ISLAMABAD: With stability in the region increasingly coming under stress due to India’s aggressive posture, Pakistan would have to maintain the credibility of its deterrence, Centre for International Strategic Studies, Islamabad (CISS) believes.

“Pakistan’s measured response during the 2019 crisis reasserted the efficacy of its conventional deterrence, but the growing qualitative and quantitative asymmetry in South Asia is likely to keep deterrence stability under constant stress for the foreseeable future,” CISS said in a special report ‘Pulwama-Balakot Crisis and Operation Swift Retort’ launched on the first anniversary of ‘Operation Swift Retort’ against aerial incursion by India in February 2019, says a press release.

“Pakistan, therefore, needs to be vigilant and cognisant of the evolving nature of the threat spectrum and continue to maintain the credibility of its full spectrum response,” the report further said.

Pakistan, the report recommended, needs to seriously take into account Indian arms acquisitions as well as destabilising doctrinal trends as manifested in new thinking on preemption and counter force posture. It noted that India was continuing with its hostile rhetoric against Pakistan and aggressive actions at the Line of Control (LoC).

CISS Executive Director Ambassador Ali Sarwar Naqvi said the publication revisits the crisis and explains its various aspects including the dynamics of escalation/de-escalation, aspects of nuclear signaling, the appraisal of conventional preparedness, role of crisis managers, lessons for crisis management and part played by Indian media in spreading sensationalism.

Senior Fellow CISS Dr Naeem Salik stated that nuclear signaling was one of the effective ways of communicating deterrence through public statements, but irresponsible proclamations could convey wrong signals to adversaries about the actions, thereby inducing strategic instability.

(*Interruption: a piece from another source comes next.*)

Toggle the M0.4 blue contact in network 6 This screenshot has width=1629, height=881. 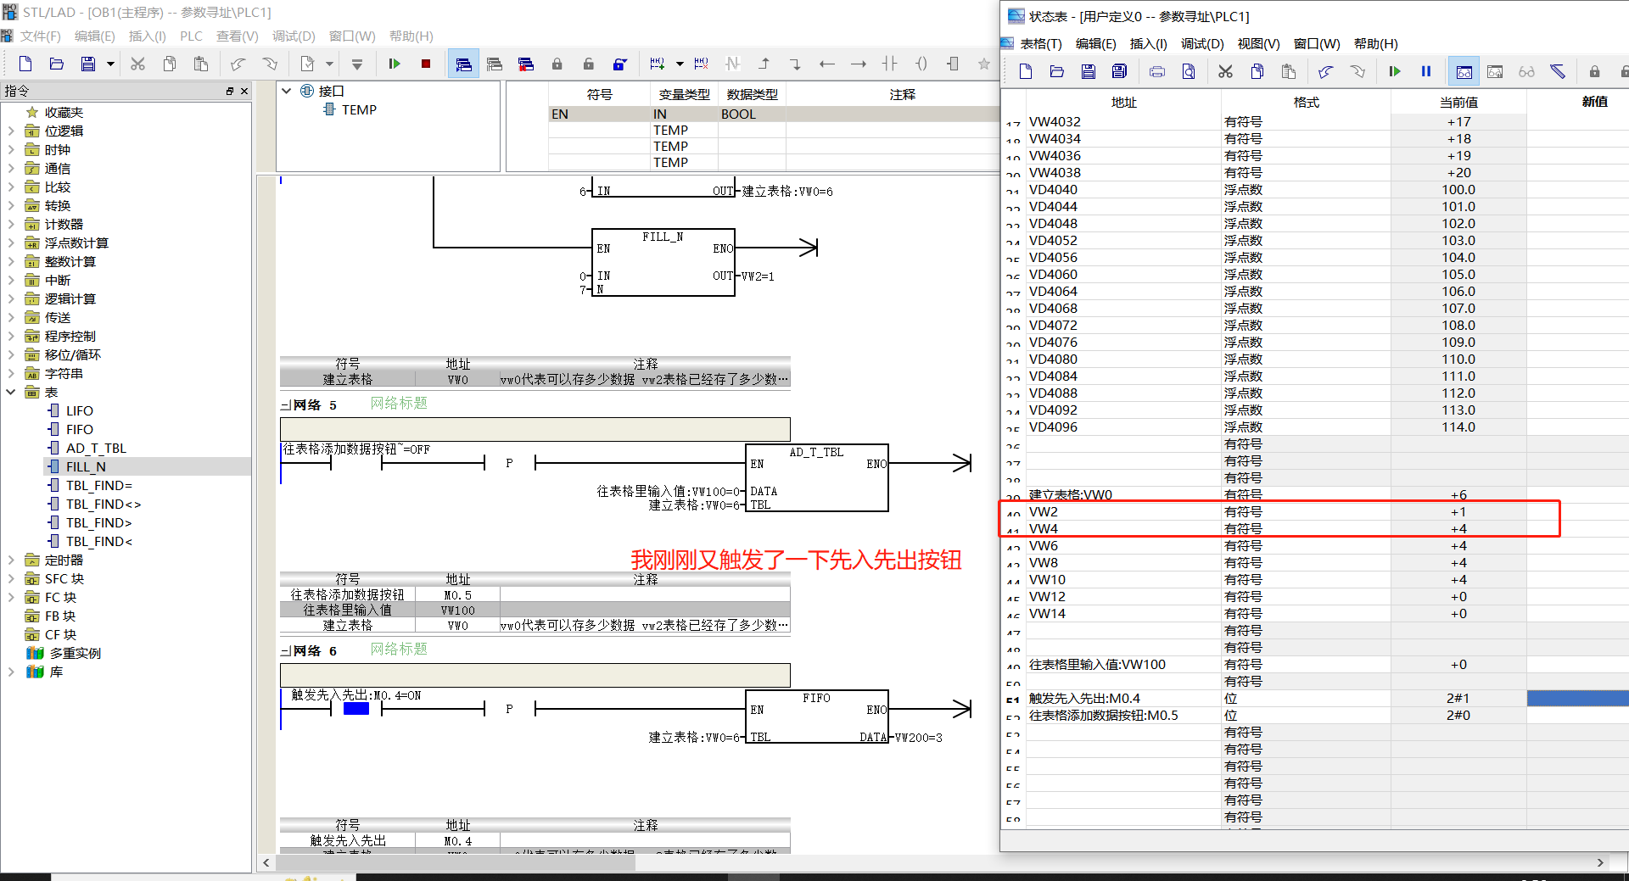[356, 709]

He recalled that during Balakot crisis Indian Prime Minister Narendra Modi made various destabilising statements, adding that despite irresponsible rhetoric from Indian leaders, Pakistan responded responsibly calling for restraint and de-escalation.

Senior Fellow CISS and former Belfer Center Harvard Fellow Dr Mansoor Ahmed highlighted the evolving challenges to deterrence stability in South Asia in the wake of the exacerbating conventional and strategic Imbalance. He underscored the need for Pakistan to prioritise a sustained growth of national power to reinforce the success achieved in Operation Swift Retort.

Senior Fellow CISS Zawar Abidi opined that Pakistan’s conventional deterrence is strong enough to restrain its adversary from any adventurism. In his assessment India may not be able to achieve the needed level of superiority for launching punitive strikes against Pakistan in the next 15 years despite that being a burning desire of the Indian military and political leadership.